==== Records to process ====
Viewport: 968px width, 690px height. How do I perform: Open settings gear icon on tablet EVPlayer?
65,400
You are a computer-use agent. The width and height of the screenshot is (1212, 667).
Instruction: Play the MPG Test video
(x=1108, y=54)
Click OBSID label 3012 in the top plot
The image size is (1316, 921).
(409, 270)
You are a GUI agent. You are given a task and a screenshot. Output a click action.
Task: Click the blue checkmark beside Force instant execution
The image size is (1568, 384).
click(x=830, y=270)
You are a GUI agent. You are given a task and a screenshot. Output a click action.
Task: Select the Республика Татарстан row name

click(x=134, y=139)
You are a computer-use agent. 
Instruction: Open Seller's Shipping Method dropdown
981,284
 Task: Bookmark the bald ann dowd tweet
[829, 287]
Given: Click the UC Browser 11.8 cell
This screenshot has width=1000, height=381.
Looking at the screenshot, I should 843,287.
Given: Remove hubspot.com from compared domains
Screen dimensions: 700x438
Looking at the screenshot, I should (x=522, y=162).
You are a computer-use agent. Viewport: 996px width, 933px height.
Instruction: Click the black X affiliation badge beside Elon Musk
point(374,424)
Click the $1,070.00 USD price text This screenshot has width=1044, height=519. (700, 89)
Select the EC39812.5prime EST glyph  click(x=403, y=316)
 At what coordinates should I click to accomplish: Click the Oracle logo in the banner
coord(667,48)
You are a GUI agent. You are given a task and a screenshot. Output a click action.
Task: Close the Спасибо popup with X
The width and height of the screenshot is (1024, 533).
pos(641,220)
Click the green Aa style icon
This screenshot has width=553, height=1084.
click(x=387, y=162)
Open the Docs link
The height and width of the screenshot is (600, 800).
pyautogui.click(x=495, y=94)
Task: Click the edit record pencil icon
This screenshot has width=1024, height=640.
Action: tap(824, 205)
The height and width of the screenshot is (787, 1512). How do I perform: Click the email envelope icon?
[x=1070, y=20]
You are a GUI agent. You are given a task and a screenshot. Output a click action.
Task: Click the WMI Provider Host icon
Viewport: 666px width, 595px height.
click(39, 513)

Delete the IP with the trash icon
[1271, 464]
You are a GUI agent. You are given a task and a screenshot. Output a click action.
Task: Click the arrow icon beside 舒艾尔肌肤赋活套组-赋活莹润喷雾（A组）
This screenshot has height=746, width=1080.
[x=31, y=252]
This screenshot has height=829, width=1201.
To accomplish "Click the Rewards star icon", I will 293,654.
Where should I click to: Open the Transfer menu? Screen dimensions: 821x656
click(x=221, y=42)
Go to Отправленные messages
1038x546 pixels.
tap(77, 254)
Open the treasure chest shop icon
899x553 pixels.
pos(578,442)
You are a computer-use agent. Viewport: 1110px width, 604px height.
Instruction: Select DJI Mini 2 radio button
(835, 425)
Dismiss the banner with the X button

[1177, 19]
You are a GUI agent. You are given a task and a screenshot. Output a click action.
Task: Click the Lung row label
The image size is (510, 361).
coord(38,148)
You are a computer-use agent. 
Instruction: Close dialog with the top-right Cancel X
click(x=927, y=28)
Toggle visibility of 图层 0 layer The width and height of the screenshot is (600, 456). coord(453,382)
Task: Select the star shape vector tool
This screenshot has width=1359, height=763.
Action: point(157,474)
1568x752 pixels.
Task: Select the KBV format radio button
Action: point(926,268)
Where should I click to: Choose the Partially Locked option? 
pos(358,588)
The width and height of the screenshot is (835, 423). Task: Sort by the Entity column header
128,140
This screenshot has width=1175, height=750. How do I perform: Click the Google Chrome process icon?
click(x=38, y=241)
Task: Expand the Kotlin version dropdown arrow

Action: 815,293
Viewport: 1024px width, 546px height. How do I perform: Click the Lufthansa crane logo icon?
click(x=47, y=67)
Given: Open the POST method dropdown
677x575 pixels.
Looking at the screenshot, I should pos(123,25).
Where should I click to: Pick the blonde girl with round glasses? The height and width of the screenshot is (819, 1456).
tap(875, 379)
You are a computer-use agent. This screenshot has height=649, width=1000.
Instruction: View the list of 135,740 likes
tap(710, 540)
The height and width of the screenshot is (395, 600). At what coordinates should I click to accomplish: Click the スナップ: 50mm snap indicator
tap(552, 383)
====
Keep the wording exact. Give all of the records again.

Answer area:
Viewport: 968px width, 690px height. How do I perform: Open settings gear icon on tablet EVPlayer?
65,400
You are a computer-use agent. The width and height of the screenshot is (1212, 667).
Instruction: Play the MPG Test video
(x=1108, y=54)
Click OBSID label 3012 in the top plot
The image size is (1316, 921).
(409, 270)
You are a GUI agent. You are given a task and a screenshot. Output a click action.
Task: Click the blue checkmark beside Force instant execution
The image size is (1568, 384).
click(x=830, y=270)
You are a GUI agent. You are given a task and a screenshot. Output a click action.
Task: Select the Республика Татарстан row name

click(x=134, y=139)
You are a computer-use agent. 
Instruction: Open Seller's Shipping Method dropdown
981,284
 Task: Bookmark the bald ann dowd tweet
[829, 287]
Given: Click the UC Browser 11.8 cell
This screenshot has width=1000, height=381.
Looking at the screenshot, I should 843,287.
Given: Remove hubspot.com from compared domains
Screen dimensions: 700x438
Looking at the screenshot, I should (x=522, y=162).
You are a computer-use agent. Viewport: 996px width, 933px height.
Instruction: Click the black X affiliation badge beside Elon Musk
point(374,424)
Click the $1,070.00 USD price text This screenshot has width=1044, height=519. (700, 89)
Select the EC39812.5prime EST glyph  click(x=403, y=316)
 At what coordinates should I click to accomplish: Click the Oracle logo in the banner
coord(667,48)
You are a GUI agent. You are given a task and a screenshot. Output a click action.
Task: Close the Спасибо popup with X
The width and height of the screenshot is (1024, 533).
pos(641,220)
Click the green Aa style icon
This screenshot has width=553, height=1084.
click(x=387, y=162)
Open the Docs link
The height and width of the screenshot is (600, 800).
pyautogui.click(x=495, y=94)
Task: Click the edit record pencil icon
This screenshot has width=1024, height=640.
Action: tap(824, 205)
The height and width of the screenshot is (787, 1512). How do I perform: Click the email envelope icon?
[x=1070, y=20]
You are a GUI agent. You are given a task and a screenshot. Output a click action.
Task: Click the WMI Provider Host icon
Viewport: 666px width, 595px height.
click(39, 513)

Delete the IP with the trash icon
[1271, 464]
You are a GUI agent. You are given a task and a screenshot. Output a click action.
Task: Click the arrow icon beside 舒艾尔肌肤赋活套组-赋活莹润喷雾（A组）
This screenshot has height=746, width=1080.
[x=31, y=252]
This screenshot has height=829, width=1201.
To accomplish "Click the Rewards star icon", I will 293,654.
Where should I click to: Open the Transfer menu? Screen dimensions: 821x656
click(x=221, y=42)
Go to Отправленные messages
1038x546 pixels.
tap(77, 254)
Open the treasure chest shop icon
899x553 pixels.
pos(578,442)
You are a computer-use agent. Viewport: 1110px width, 604px height.
Instruction: Select DJI Mini 2 radio button
(835, 425)
Dismiss the banner with the X button

[1177, 19]
You are a GUI agent. You are given a task and a screenshot. Output a click action.
Task: Click the Lung row label
The image size is (510, 361).
coord(38,148)
You are a computer-use agent. 
Instruction: Close dialog with the top-right Cancel X
click(x=927, y=28)
Toggle visibility of 图层 0 layer The width and height of the screenshot is (600, 456). coord(453,382)
Task: Select the star shape vector tool
This screenshot has width=1359, height=763.
Action: point(157,474)
1568x752 pixels.
Task: Select the KBV format radio button
Action: point(926,268)
Where should I click to: Choose the Partially Locked option? 
pos(358,588)
The width and height of the screenshot is (835, 423). Task: Sort by the Entity column header
128,140
This screenshot has width=1175, height=750. How do I perform: Click the Google Chrome process icon?
click(x=38, y=241)
Task: Expand the Kotlin version dropdown arrow

Action: 815,293
Viewport: 1024px width, 546px height. How do I perform: Click the Lufthansa crane logo icon?
click(x=47, y=67)
Given: Open the POST method dropdown
677x575 pixels.
Looking at the screenshot, I should pos(123,25).
Where should I click to: Pick the blonde girl with round glasses? The height and width of the screenshot is (819, 1456).
tap(875, 379)
You are a computer-use agent. This screenshot has height=649, width=1000.
Instruction: View the list of 135,740 likes
tap(710, 540)
The height and width of the screenshot is (395, 600). At what coordinates should I click to accomplish: Click the スナップ: 50mm snap indicator
tap(552, 383)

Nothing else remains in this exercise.